**The problem:** Quote only the lines that start at the line with "Given: Select the T-Mobile Asistent row label" and run to the end of the entries; omit the pictures.

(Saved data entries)
Start of Block
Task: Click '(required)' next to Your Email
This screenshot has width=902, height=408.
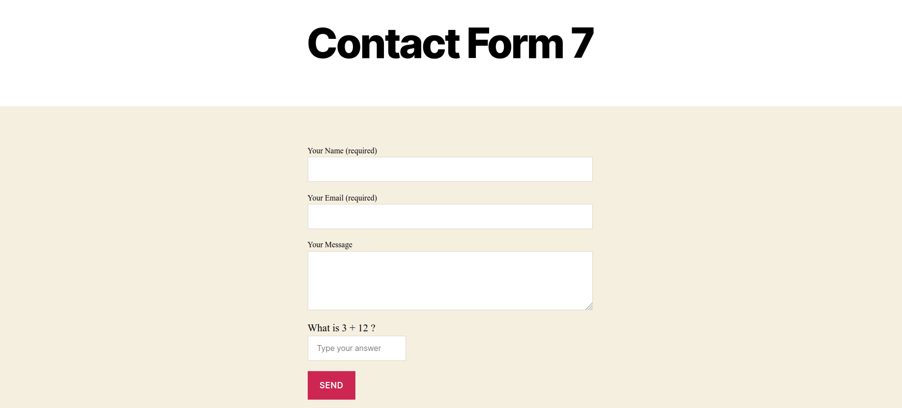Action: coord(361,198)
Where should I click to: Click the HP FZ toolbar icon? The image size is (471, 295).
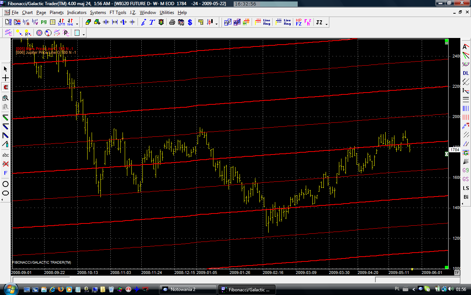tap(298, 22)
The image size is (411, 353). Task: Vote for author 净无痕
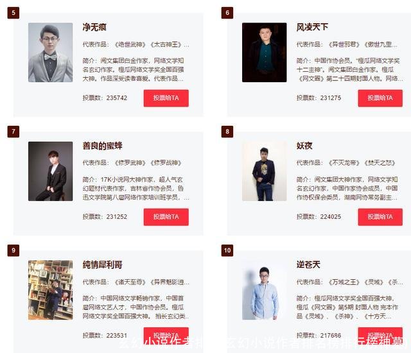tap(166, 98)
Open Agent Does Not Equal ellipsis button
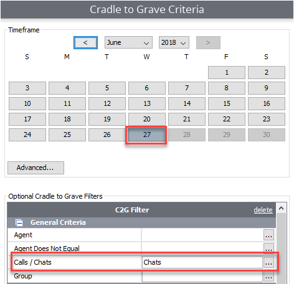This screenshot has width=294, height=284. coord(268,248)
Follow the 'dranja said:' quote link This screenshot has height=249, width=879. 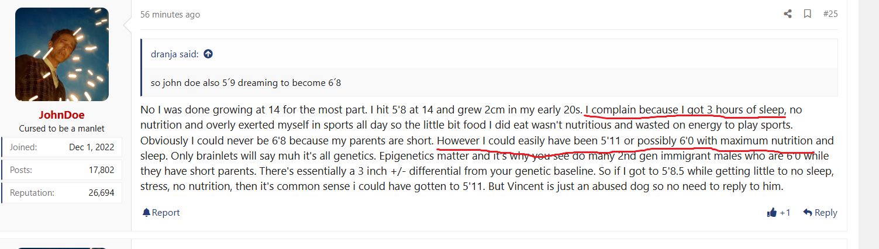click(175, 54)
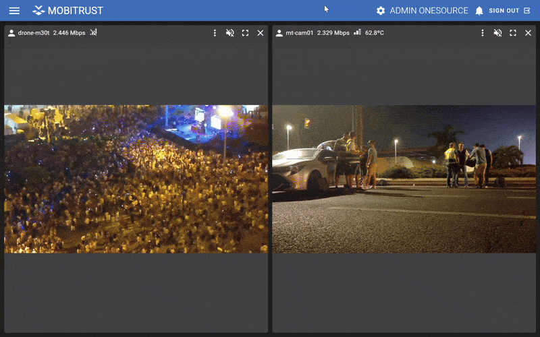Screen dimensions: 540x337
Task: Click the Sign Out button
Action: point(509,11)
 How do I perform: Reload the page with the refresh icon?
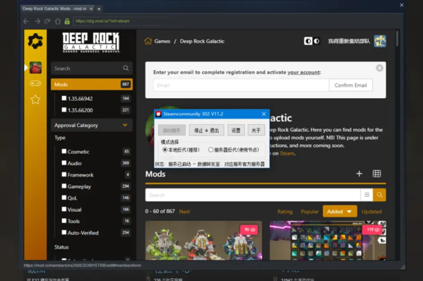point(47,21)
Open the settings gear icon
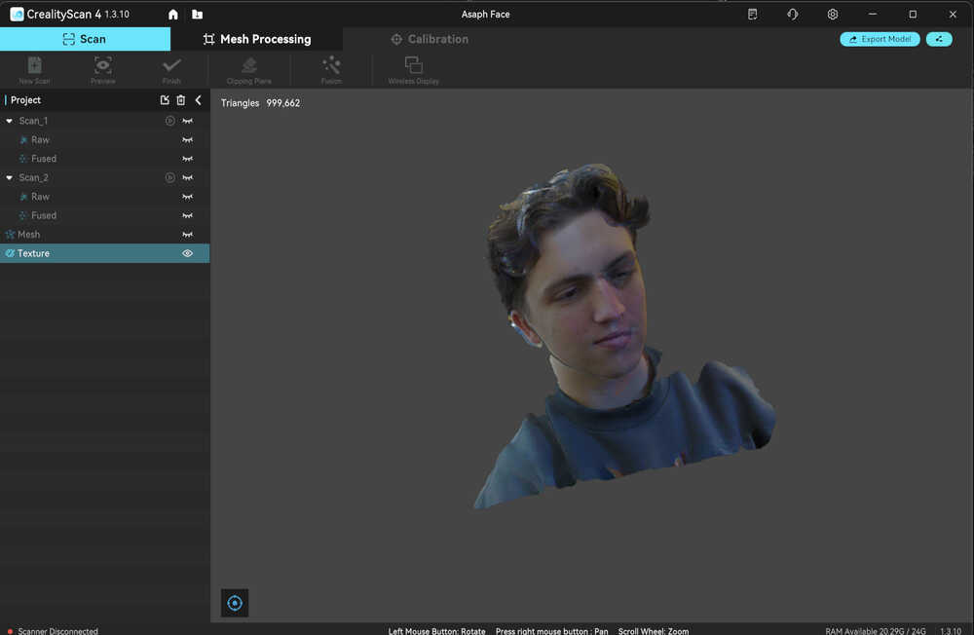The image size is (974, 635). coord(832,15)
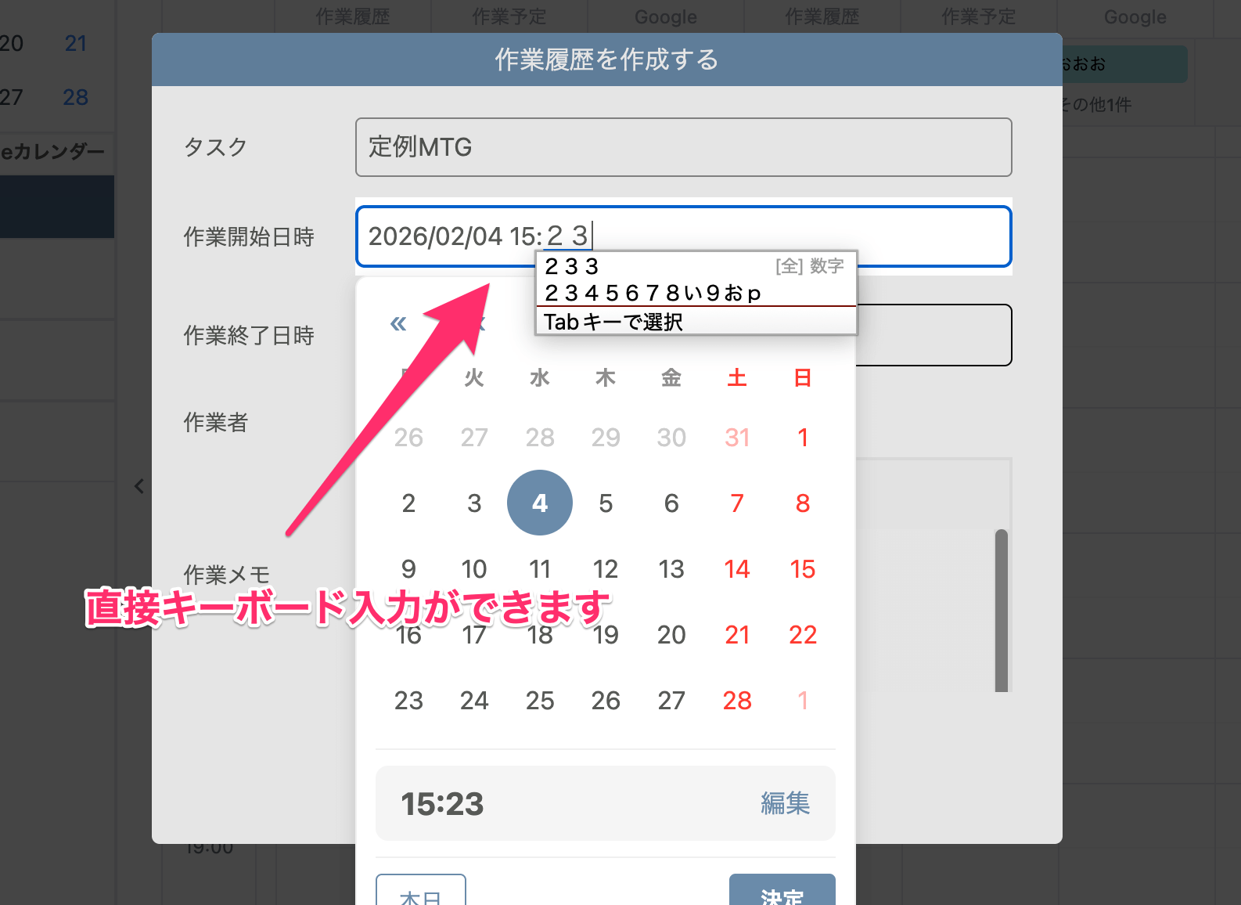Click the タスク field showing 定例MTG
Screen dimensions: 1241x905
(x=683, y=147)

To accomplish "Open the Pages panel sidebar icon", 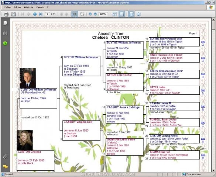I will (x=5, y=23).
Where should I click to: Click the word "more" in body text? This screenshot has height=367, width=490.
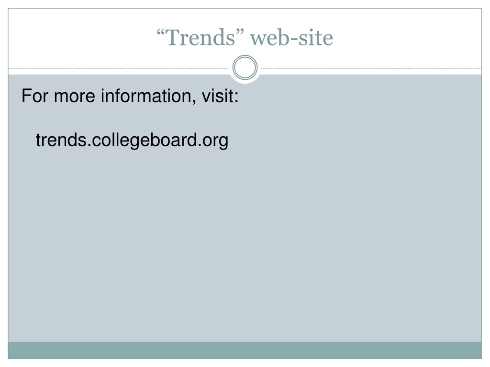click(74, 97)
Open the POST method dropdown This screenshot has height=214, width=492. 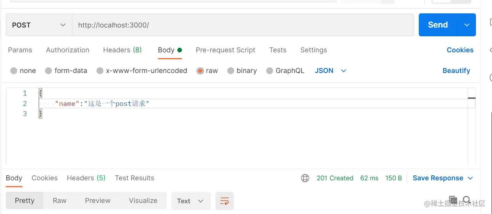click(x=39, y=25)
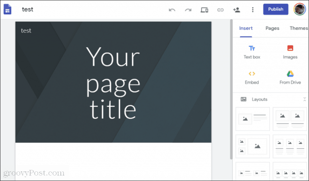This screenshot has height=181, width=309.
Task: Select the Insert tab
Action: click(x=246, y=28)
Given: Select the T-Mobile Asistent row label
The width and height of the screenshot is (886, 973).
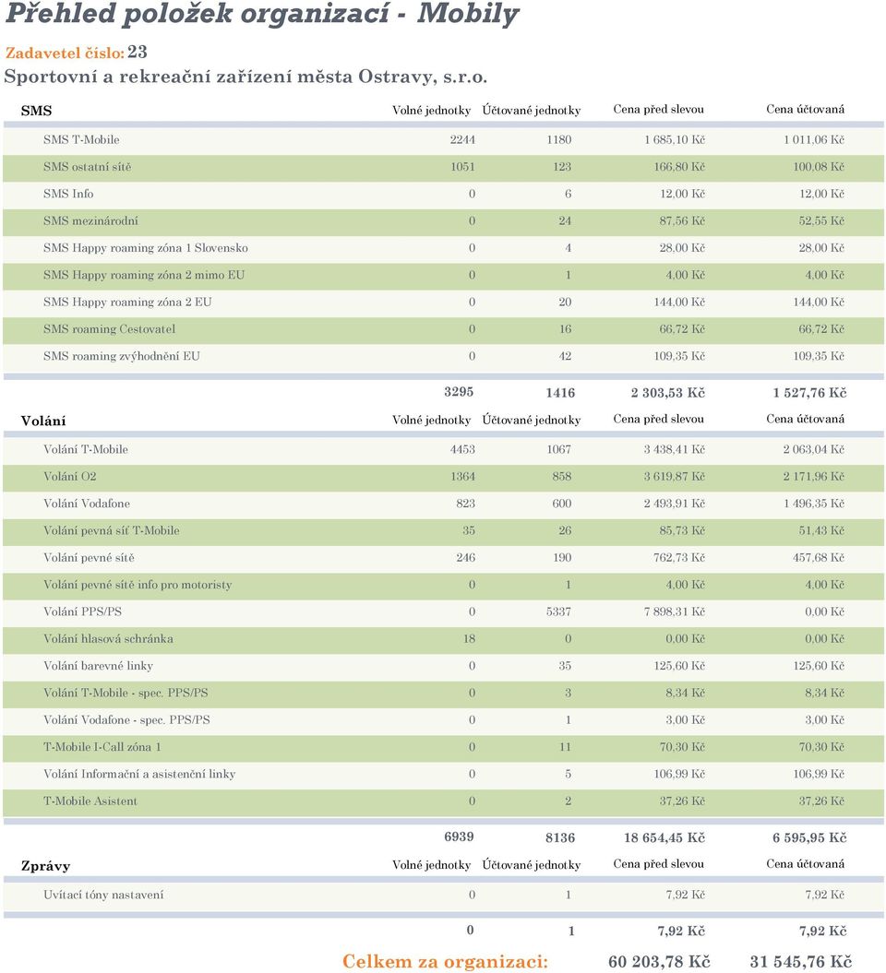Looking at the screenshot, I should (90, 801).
End of Block
**Exercise output:**
Given: Select the T-Mobile Asistent row label
The width and height of the screenshot is (886, 973).
Looking at the screenshot, I should (90, 801).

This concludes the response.